▶ **PROBLEM TO SOLVE**
Please repeat the listing in its entirety, without any alteration.

▶ **INPUT**
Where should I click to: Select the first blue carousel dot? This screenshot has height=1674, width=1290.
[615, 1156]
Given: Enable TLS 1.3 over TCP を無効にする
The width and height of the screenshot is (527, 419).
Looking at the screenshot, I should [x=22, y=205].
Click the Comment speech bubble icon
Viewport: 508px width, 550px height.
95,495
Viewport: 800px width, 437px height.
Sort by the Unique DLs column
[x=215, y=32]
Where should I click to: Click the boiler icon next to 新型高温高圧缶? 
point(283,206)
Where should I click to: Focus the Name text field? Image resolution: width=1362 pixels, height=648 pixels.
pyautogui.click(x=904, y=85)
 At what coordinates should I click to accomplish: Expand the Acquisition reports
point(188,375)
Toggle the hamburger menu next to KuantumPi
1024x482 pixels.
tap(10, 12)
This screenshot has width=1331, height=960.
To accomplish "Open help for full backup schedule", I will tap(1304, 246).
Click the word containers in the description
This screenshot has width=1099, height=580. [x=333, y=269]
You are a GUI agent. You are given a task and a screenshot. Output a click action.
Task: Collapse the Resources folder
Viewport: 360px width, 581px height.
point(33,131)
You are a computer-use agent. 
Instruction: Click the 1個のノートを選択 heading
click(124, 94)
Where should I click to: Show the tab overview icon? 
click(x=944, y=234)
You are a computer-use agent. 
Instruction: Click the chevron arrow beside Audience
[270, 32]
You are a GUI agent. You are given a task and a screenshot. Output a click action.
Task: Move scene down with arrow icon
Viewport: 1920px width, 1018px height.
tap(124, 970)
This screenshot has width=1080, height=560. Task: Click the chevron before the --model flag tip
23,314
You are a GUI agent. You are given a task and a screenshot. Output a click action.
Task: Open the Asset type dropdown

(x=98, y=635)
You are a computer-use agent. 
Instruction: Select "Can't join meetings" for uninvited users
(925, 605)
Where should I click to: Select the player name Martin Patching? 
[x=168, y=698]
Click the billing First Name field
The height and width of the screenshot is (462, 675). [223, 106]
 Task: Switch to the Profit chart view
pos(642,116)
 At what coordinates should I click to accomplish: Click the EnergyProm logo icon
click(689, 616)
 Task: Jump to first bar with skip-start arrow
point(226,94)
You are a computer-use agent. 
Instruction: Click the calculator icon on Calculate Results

▶ **YOUR SOLUTION**
Where should I click to: Select the first blue carousel dot? This screenshot has height=1674, width=1290.
[615, 1156]
Given: Enable TLS 1.3 over TCP を無効にする
The width and height of the screenshot is (527, 419).
Looking at the screenshot, I should [x=22, y=205].
Click the Comment speech bubble icon
Viewport: 508px width, 550px height.
95,495
Viewport: 800px width, 437px height.
Sort by the Unique DLs column
[x=215, y=32]
Where should I click to: Click the boiler icon next to 新型高温高圧缶? 
point(283,206)
Where should I click to: Focus the Name text field? Image resolution: width=1362 pixels, height=648 pixels.
pyautogui.click(x=904, y=85)
 At what coordinates should I click to accomplish: Expand the Acquisition reports
point(188,375)
Toggle the hamburger menu next to KuantumPi
1024x482 pixels.
tap(10, 12)
This screenshot has width=1331, height=960.
To accomplish "Open help for full backup schedule", I will tap(1304, 246).
Click the word containers in the description
This screenshot has width=1099, height=580. [x=333, y=269]
You are a GUI agent. You are given a task and a screenshot. Output a click action.
Task: Collapse the Resources folder
Viewport: 360px width, 581px height.
point(33,131)
You are a computer-use agent. 
Instruction: Click the 1個のノートを選択 heading
click(124, 94)
Where should I click to: Show the tab overview icon? 
click(x=944, y=234)
You are a computer-use agent. 
Instruction: Click the chevron arrow beside Audience
[270, 32]
You are a GUI agent. You are given a task and a screenshot. Output a click action.
Task: Move scene down with arrow icon
Viewport: 1920px width, 1018px height.
tap(124, 970)
This screenshot has width=1080, height=560. Task: Click the chevron before the --model flag tip
23,314
You are a GUI agent. You are given a task and a screenshot. Output a click action.
Task: Open the Asset type dropdown

(x=98, y=635)
You are a computer-use agent. 
Instruction: Select "Can't join meetings" for uninvited users
(925, 605)
Where should I click to: Select the player name Martin Patching? 
[x=168, y=698]
Click the billing First Name field
The height and width of the screenshot is (462, 675). [223, 106]
 Task: Switch to the Profit chart view
pos(642,116)
 At what coordinates should I click to accomplish: Click the EnergyProm logo icon
click(689, 616)
 Task: Jump to first bar with skip-start arrow
point(226,94)
You are a computer-use agent. 
Instruction: Click the calculator icon on Calculate Results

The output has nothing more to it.